> **Required work**:
- 1) In the discussion of the first season of 24, which actress played the waitress whose car Jack commandeers?
- 2) Resume the discussion of the first season of 24 from the point where it stops.
[Source start]
Season #1 is rather uneven--they don't really understand the cliff-hanger concept, often ending the show with the take-out instead of delaying it till next week. But it greatly improved as it went along, reaching its pinnacle in the absolutely remarkable fifth season. So stick with it.
And most importantly: you're exhausted from watching several episdoes in a row? You're not supposed to watch several episodes in a row!! It's a goddamn serial! One chapter a week--just like the good old days. Where's the delicious tingle of suspense if you see the resolution two minutes later? I'm allowing you one episode a day, no more. I have spoken.
Unfortunately. watching one episode per day from a boxed set release is a luxury beyond the means of DVD reviewers, who are obliged to jump into the deep end and gulp down almost as much water as they swim in. Also, if the real viewing mandate is one episode per day, what's with the "Play All" option on each disc, which indicates a covert encouragement from the show's producers to watch as many as four episodes in a sitting? It doesn't really matter: any progress I make with subsequent episodes now will probably have to be limited to one episode per evening, if I intend to get anything else done. But Mike's endorsement of Season Five is tantalizing indeed.
As my comments have shown, we agree that Season One is uneven; a number of plot threads are dropped without closure (for example, Kim never learns about the fate of her girlfriend) and I also noticed that a couple of episodes cheated themselves of better cliffhangers, which sometimes appeared at the end of the first act in the next episode. But real time is a hugely difficult challenge for any dramatist (Beckett excepted, perhaps), and this group of episodes meet that challenge far better than most. It's one of the most impressive feats of construction I've seen in a TV show, maybe the most impressive; I also find myself looking fondly back at some of the throwaway characters, like the woman cop who takes a bullet in the alley or the fed-up, due-in-court-on-a-DIY-charge waitress whose car Jack commandeers, the latter played by Kathleen Wilhoite (a welcome return by a likably quirky actress I used to see often in 1980s television).
I have my quibbles, but I can't argue with the commonly held belief that 24 SEASON ONE is riveting television.
[Source end]
[Data extract start]
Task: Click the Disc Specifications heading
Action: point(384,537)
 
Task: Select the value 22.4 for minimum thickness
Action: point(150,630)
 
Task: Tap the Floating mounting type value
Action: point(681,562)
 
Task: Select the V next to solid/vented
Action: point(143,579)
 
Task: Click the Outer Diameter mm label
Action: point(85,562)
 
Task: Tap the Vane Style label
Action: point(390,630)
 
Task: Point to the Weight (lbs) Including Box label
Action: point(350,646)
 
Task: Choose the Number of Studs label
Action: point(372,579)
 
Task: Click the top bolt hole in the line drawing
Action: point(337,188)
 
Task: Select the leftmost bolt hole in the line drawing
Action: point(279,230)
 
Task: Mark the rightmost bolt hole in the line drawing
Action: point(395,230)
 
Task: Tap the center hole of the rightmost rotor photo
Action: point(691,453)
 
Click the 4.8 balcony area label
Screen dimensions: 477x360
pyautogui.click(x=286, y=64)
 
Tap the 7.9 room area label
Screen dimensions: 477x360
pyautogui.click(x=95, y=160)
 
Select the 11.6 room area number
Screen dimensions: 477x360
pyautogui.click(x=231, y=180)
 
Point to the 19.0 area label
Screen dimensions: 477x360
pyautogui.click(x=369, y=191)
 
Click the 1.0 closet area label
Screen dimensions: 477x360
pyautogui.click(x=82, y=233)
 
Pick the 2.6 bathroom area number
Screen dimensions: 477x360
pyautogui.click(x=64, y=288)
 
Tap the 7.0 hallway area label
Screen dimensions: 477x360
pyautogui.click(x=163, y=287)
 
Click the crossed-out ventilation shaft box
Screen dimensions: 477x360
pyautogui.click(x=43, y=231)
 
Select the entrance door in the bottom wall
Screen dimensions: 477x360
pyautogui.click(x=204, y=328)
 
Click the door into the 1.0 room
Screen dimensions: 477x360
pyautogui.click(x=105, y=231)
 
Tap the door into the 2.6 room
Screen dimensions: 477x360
[Data extract end]
> **Per-task answers**:
- 1) Kathleen Wilhoite

- 2)
Tuesday, May 20, 2008
Donna and I watch as little commercial television as possible these days, so, while we were vaguely aware of the 24 phenomenon, we didn't actually give the show a spin until this box set came into our hands. I don't know how well the subsequent seasons hold up, but the first season episodes are fairly addicting and seem tailor-made for marathon viewing sessions. I think we've done as many as seven in a day, which is, of course, nothing compared to what Jack Bauer (Sutherland) and company are going through. However, watching a show this suspenseful, actionful and unpredictable can take a certain toll on one's psychological health; I personally hit a bump a little more than halfway through the season where I was feeling so emotionally exhausted by the whole thing that I had to take a break. Your mileage may differ, but I would recommend maybe a few episodes a night, tops. Beyond that, believe it or not, it can begin to tear at you.
The series was photographed by Rodney Charters (whose name I first noticed on the old FRIDAY THE 13th series, when he shot David Cronenberg's "Faith Healer" episode) and other Canadian cameramen in a widescreen format, and is presented here in mostly handsome 16:9 with semi-muted color. However, it appears that the series was shot wide in consideration of its future DVD release and domestic/overseas HD broadcasts, and initially shown (and indeed framed) in standard ratio. In the course of viewing, I noticed a couple of glaring camera gaffes that turn the old "boom mike" shots we used to see in unmatted VHS releases topsy-turvy; 24 ushers in a new era of unmatted widescreen transfers that expose area not meant to be seen in the periphery of the image.
Example #1: Here's an image from episode "7:00am to 8:00am," found at 12:40 on Disc 2. Here, Counter Terrorist Unit agent Nina Meyers (Sarah Clarke) finds an abandoned building and phones headquarters, and the silhouette of a camera operator edges not once, not twice, but three times into frame. I've brightened the image slightly to better accentuate the little red bead on the camera, which was very noticeable on my TV display.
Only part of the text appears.